Regular gnovis readers have no doubt noticed a dropoff in our blogging output over the last three weeks. This is becoming a bit of an annual summer tradition for us, as it certainly is for many other student-powered publications, but is accentuated this year by the graduation of five of our seven staff members, including all three members of our new media team. While we all have the best intentions when it comes to summer blogging, and expect a boost from our always reliable NYU correspondent, Jason Turcotte, this lull in posting will likely persist, perhaps in fits and starts, until mid-August. Moments ago, I updated our website to reflect the latest changes to our staff.

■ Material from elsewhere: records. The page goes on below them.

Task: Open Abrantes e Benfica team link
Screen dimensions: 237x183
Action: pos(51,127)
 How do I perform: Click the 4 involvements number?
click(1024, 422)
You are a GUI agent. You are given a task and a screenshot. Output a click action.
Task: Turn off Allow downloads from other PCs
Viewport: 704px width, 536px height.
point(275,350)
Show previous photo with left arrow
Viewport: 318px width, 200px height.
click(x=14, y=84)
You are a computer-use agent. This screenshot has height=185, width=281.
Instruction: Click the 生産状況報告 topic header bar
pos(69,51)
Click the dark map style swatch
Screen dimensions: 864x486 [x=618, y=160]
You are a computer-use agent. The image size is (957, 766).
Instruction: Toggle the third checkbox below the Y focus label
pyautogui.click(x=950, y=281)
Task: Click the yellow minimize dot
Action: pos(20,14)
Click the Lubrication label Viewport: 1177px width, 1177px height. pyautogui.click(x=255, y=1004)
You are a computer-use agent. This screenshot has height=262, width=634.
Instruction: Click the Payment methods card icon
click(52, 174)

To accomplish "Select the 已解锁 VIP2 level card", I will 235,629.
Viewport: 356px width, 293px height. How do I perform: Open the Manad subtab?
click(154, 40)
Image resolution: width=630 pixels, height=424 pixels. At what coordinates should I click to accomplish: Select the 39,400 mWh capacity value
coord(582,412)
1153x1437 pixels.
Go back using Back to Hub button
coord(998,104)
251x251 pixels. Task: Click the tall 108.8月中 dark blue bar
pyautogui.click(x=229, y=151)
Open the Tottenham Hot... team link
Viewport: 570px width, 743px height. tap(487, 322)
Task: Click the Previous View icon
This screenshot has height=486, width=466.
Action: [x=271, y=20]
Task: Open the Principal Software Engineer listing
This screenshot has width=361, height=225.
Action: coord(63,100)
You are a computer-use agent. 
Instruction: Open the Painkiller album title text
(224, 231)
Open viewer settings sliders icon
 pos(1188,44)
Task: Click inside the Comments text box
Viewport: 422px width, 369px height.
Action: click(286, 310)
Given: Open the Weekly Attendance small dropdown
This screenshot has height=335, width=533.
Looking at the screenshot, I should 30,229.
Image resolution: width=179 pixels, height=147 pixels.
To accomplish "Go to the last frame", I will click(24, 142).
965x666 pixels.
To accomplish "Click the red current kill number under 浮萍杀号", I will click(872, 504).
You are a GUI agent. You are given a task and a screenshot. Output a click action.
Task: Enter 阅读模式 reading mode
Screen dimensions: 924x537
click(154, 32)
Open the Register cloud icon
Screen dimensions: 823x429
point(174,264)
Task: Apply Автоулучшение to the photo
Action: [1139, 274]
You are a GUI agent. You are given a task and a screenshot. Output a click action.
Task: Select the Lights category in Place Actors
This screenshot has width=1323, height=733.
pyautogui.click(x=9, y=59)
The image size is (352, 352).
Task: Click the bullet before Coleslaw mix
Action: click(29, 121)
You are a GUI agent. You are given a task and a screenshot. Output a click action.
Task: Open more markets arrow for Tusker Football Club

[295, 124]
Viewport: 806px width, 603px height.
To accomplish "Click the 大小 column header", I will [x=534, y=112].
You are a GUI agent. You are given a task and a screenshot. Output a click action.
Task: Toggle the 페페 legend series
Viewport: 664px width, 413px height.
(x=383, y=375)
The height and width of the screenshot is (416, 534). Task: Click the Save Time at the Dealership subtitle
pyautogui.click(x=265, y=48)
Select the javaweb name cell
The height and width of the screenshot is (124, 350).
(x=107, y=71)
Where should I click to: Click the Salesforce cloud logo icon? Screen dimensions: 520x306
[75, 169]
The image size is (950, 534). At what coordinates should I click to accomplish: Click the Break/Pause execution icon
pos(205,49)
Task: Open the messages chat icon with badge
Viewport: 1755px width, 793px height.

shuffling the gnovis staff

This is my last post as an official gnovis staff member, on the Georgetown payroll. Henceforth, I am a lowly contributing blogger.

For me, this transition brings both relief and nostalgic grief. For two full years, gnovis was my baby. Graduating with me this month are the last students who remember when gnovis was more of an eyesore than an asset for the CCT department, as are most of those who witnessed both our successes and admittedly awkward growing pains during the 2007/2008 academic year. Hopefully, the incoming CCT class of 2012 will see gnovis only as a smart-looking journal with an intelligent but enjoyable blog, as an admirable project that they are excited to support.

Internally, our staff has often discussed the challenges of a journal run by two-year MA students, particularly the lack of institutional memory. High turnover and low overlap of staff make it very difficult to keep things going. We’ve responded, as best we can, by developing a mentorship model for staff transitions and by documenting our processes, but I think we all share a certain nervousness that this year, or perhaps next year, will be gnovis’ peak, before the enthusiasm we’ve generated starts to slide. What we’ve tended to forget, in those discussions, is that our readership and contributors also lack institutional memory, so our ever-changing team is regularly liberated from both the baggage and the expectations of the past, including both the external expectations of readers and the internal expecations of leadership.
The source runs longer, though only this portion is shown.